Özellikle endüstride konum memnuniyeti azaldı. Sanayi şirketlerinin yüzde 35'i saha koşullarının gelişimini olumsuz değerlendirdi; yalnızca yüzde 22'si olumlu. Bu bireysel sektörler için bir sorun değil. Otomotiv endüstrisi, temel sanayi, makine mühendisliğinin yanı sıra gıda ve inşaat endüstrileri de dahil olmak üzere çeşitli endüstriyel sektörler etkilenmektedir.





Endüstriyel orta ölçekli işletmeler özellikle etkilendi



Şirketlerin kaygıları artık yalnızca bireysel sorunlara değil, bir bütün olarak konumun çekiciliğine odaklanıyordu. IHKN Başkanı Matthias Kohlmann, “Karşı önlemler alınmadığı takdirde eyaletimizin ekonomik temeli aşınma tehlikesiyle karşı karşıyadır” diye uyardı.





“Aşağı Saksonya ekonomisinin omurgası” olan küçük ve orta ölçekli sanayi şirketleri özellikle etkileniyor.

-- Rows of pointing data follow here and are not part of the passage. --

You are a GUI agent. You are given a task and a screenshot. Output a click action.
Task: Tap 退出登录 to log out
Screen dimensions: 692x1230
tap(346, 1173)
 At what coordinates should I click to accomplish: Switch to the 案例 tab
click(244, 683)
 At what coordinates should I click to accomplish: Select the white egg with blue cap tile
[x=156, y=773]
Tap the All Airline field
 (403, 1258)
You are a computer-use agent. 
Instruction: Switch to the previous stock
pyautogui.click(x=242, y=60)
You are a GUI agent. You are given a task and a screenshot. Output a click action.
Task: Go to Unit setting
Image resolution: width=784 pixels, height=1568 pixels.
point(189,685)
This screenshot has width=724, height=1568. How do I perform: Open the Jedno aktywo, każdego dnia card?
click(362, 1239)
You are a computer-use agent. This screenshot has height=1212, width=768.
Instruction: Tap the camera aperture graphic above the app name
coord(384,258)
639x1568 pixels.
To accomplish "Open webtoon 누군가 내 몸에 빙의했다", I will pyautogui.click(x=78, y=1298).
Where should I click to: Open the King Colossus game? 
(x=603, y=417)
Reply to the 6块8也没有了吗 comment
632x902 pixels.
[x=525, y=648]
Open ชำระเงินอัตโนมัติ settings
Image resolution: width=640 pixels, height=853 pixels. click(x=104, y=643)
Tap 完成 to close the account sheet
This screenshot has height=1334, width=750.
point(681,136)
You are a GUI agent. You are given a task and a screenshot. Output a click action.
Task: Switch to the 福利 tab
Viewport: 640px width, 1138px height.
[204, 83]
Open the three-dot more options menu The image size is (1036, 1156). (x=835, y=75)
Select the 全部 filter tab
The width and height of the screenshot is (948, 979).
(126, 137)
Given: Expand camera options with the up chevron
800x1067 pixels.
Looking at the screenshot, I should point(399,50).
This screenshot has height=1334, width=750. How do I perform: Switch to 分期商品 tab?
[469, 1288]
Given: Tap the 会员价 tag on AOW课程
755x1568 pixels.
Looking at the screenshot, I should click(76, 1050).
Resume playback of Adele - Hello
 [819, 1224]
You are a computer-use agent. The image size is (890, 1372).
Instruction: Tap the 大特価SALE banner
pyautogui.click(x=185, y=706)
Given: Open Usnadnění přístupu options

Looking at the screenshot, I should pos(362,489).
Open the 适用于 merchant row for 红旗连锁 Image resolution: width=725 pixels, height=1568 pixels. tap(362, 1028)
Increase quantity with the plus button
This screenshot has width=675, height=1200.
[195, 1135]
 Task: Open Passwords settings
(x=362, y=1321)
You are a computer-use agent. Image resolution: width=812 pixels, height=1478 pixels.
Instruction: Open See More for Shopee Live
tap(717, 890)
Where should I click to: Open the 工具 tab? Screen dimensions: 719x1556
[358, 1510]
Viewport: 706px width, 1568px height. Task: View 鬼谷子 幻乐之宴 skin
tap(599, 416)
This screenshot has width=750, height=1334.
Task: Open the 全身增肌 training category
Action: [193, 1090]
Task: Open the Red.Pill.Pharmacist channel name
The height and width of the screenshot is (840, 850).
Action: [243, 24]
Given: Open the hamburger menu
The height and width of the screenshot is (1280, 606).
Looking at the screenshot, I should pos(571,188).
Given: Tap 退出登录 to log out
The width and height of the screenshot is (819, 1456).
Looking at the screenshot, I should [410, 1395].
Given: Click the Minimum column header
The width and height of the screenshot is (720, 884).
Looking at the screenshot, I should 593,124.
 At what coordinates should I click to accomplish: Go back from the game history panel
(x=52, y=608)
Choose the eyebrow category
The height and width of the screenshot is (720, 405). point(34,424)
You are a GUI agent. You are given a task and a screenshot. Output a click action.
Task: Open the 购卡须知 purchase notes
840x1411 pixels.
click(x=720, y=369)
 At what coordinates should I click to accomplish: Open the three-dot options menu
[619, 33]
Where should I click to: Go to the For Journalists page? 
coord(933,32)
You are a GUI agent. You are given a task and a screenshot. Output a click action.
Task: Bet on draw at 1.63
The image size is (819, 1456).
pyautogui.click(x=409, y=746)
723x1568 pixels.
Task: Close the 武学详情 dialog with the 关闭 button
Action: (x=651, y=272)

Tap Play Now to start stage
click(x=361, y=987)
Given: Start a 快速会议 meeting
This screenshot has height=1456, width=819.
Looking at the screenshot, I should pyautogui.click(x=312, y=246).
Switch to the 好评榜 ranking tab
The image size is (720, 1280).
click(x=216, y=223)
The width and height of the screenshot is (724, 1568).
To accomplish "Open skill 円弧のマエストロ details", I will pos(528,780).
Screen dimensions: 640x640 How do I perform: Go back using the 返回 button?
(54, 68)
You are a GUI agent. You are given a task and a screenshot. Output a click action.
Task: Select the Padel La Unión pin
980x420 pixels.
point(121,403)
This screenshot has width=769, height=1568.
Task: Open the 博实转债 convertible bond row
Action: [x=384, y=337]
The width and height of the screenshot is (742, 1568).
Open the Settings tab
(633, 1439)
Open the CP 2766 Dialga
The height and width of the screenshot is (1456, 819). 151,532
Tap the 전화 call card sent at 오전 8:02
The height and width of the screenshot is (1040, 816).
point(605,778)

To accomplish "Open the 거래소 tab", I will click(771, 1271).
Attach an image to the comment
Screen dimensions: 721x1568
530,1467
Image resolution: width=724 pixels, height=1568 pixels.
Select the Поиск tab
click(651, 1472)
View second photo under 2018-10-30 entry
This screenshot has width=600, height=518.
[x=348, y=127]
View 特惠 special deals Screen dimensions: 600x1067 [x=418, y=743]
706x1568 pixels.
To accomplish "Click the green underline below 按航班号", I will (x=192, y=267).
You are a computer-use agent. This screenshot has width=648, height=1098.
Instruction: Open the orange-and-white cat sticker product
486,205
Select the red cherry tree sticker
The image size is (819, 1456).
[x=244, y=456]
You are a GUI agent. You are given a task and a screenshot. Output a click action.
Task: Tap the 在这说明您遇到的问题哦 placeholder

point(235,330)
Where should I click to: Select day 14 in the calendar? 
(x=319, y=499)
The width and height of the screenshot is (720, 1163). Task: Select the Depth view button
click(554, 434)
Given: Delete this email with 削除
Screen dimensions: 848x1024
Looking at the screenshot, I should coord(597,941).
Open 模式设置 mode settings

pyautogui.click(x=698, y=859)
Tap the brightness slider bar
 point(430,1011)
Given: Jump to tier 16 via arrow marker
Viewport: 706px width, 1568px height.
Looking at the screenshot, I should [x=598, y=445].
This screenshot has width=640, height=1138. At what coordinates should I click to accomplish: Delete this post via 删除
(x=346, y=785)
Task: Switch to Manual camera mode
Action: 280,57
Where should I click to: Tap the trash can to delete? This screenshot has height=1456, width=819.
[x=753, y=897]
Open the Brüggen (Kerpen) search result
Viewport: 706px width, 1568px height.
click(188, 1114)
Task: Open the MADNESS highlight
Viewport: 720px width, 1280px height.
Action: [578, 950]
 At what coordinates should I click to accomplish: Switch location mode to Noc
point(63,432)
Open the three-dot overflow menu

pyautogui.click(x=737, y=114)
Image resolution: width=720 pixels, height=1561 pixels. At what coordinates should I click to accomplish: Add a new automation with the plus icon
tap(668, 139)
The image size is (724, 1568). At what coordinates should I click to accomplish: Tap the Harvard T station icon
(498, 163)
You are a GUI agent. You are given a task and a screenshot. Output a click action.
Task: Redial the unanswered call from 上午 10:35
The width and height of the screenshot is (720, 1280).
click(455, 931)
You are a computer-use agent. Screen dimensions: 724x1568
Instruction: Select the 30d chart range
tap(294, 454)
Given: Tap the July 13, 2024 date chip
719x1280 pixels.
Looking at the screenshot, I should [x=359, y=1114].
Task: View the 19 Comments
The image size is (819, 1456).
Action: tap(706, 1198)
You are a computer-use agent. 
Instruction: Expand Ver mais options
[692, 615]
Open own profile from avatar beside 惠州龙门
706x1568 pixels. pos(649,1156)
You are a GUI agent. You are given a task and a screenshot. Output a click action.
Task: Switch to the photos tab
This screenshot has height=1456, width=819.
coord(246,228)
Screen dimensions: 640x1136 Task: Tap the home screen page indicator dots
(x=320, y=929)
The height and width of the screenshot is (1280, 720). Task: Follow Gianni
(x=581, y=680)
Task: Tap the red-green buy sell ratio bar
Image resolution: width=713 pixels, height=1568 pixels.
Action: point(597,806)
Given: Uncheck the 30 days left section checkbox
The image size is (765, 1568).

IHKN, bunun yüksek vergiler, artan enerji maliyetleri, aşırı bürokrasi ve artan vasıflı işçi sıkıntısı nedeniyle sıkıntı çektiğini duyurdu.



50 ölçülü impuls kağıdı





Bu nedenle IHKN şimdi rekabet gücünü güçlendirmeye yönelik 50 önlem içeren bir etki belgesi sundu. Kohlmann, kilit noktalardan birinin “ekonomiye yol verin” tutumuna yönelik zihniyet değişikliği olduğunu söyledi. Yeni zenginlik yaratmaya odaklanılmalıdır. Bu, diğer şeylerin yanı sıra daha hızlı onay prosedürleri ve girişimci sorumluluğun teşvik edilmesini gerektirir.





Kohlmann şunları talep etti: “Ölçü noktası, küçük ölçekli, ayrıntılı düzenlemeler yerine pragmatik çözümler ve başarılı komşu ülkelerden örnekler olmalıdır.” Önerilen önlemler arasında, yeni raporlama gerekliliklerine ilişkin bir moratoryum, mevcut düzenlemelerin kapsamlı bir değerlendirmesi ve örneğin Yeşil Anlaşma'nın uygulanması sırasında “altın kaplama” gerekliliklerinin kaldırılması yer alıyordu.



Ulusal Düzenleyici Kontrol Konseyi'ne (NKR) göre, “altın kaplama” terimi, AB düzenlemelerinin ulusal alanda uygulanmasıyla bağlantılı olarak kullanılmaktadır ve genellikle önlenebilir bürokrasiyi belirtmeyi amaçlamaktadır.